Inevitabile è il godimento maggiore che chi, già partecipe emotivamente degli avvenimenti dei precedenti lavori della saga, potrà provare nei confronti di Star Trek Picard, ma l’occhio alla presa su di un pubblico che cerca di approcciarsi alla sfera narrativa inventata primariamente da Roddenberry è sempre vigile e pronto così ad accogliere immacolati adepti, sforzandosi soprattutto di attirarne la curiosità con l’enigma che, fin dalla prima puntata, mette in moto gli ingranaggi e i sentimenti della storia.
Ciò intorno a cui va innalzandosi Star Trek Picard è, infatti, un’indagine che sembra ampliarsi enormemente nel suoi primi due episodi, inserendo numerosissimi elementi a cui far aggrappare l’interesse del pubblico, che può rimanere a volte anche leggermente sopraffatto dalla quantità di materiale che viene in continuazione fornito. Un percepire la mole di situazioni che andranno ad innescare i meccanismi della serie e che si riflette, spostandoci su un altro dato di esperienza spettatoriale, sull’ingombrante voluminosità dei luoghi e delle scenografie virtuali della serie, che sovrabbondano per mantenere vivo ’immaginario sci-fi in cui nasce Star Trek, tentando di rinnovarlo e, insieme, espandendone ulteriormente la massa.
Un’abbondanza di temi e incastri che può dare la sensazione di un aggrovigliarsi complicato di ruoli e finalità, ma che lasciano sempre Picard al centro delle proprie vicende, come pilastro a cui aggrapparsi.

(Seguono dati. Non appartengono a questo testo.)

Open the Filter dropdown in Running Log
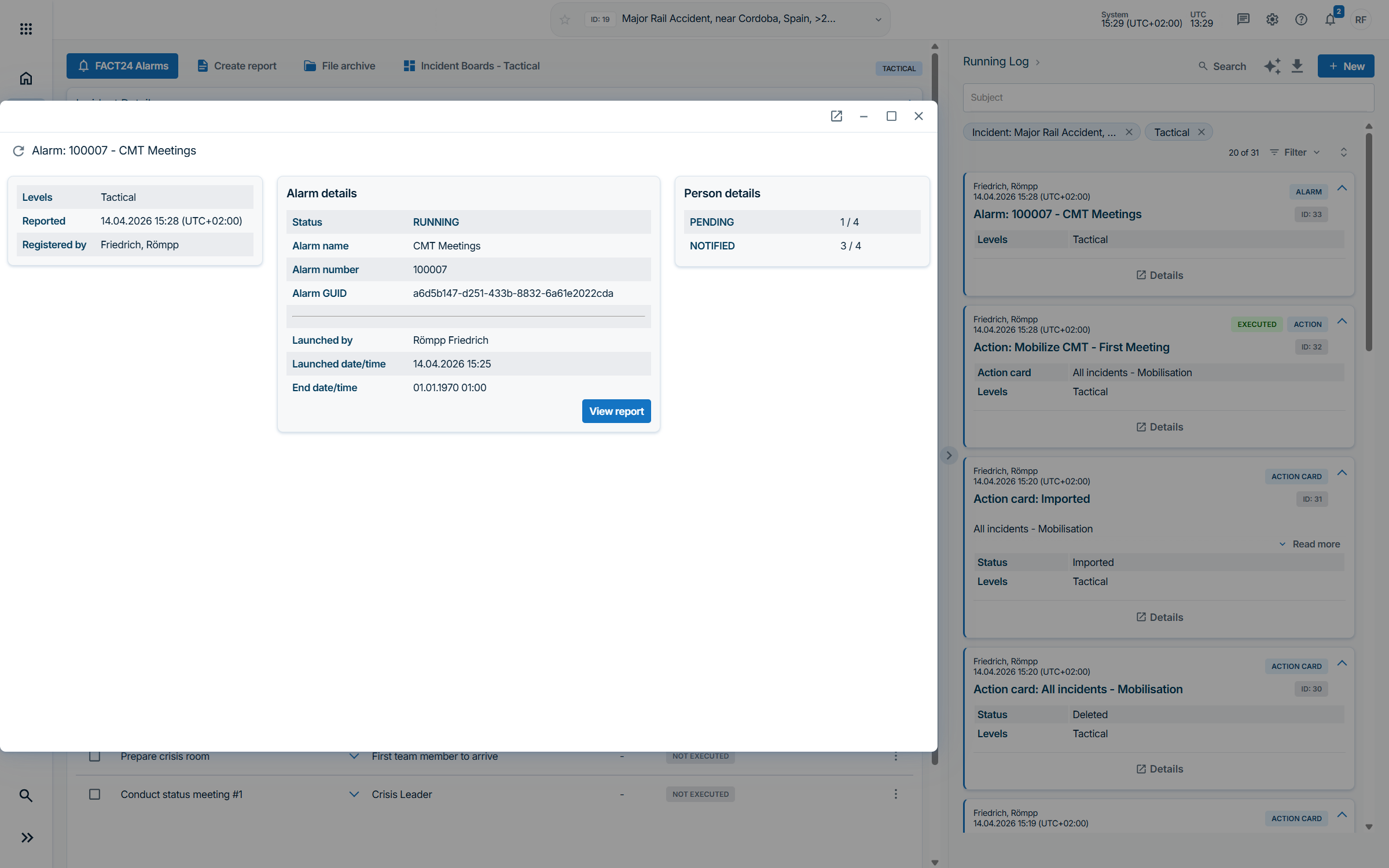tap(1295, 152)
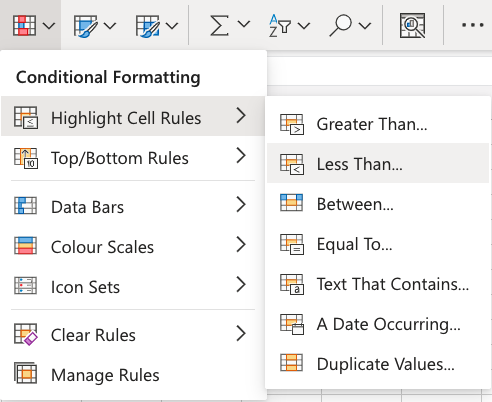Open the Format as Table icon
Viewport: 492px width, 402px height.
click(85, 26)
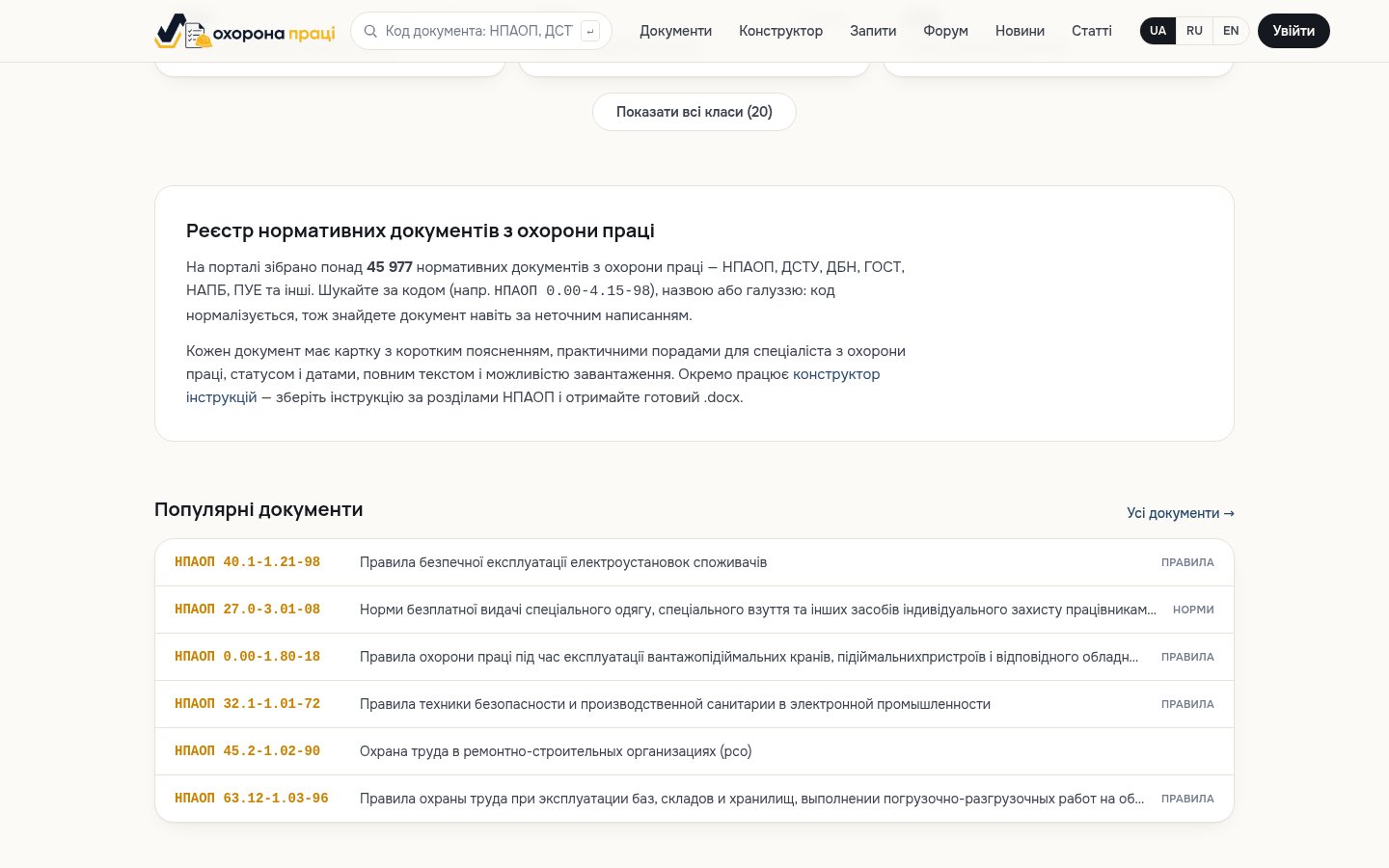
Task: Switch language to UA
Action: [x=1158, y=31]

Un uomo, un capitano, un punto focale intorno a cui potrà crearsi il caos, ma che sarà sempre sua premura tenere sotto il proprio controllo. E proprio del rivestire un’autorità così ingombrante sembra discutere Star Trek Picard, il trauma di un individuo, di un comandante che ha scelto di svestirsi del proprio titolo piuttosto che assecondare un potere a cui non aveva intenzione di sottostare e con cui, anche stavolta, sembra dover tornare a fare i conti.
Star Trek Picard è un gioco aperto a tutti in cui, però, sono principalmente i seguaci a poterne trarre il più ricco risultato. Una serie che si approccia a rimandi del passato, non volendo chiudersi totalmente su se stessa, riuscendo faticosamente nel processo, ma permettendo una fruizione apprezzabile anche senza l’eccessiva conoscenza del suo universo espanso.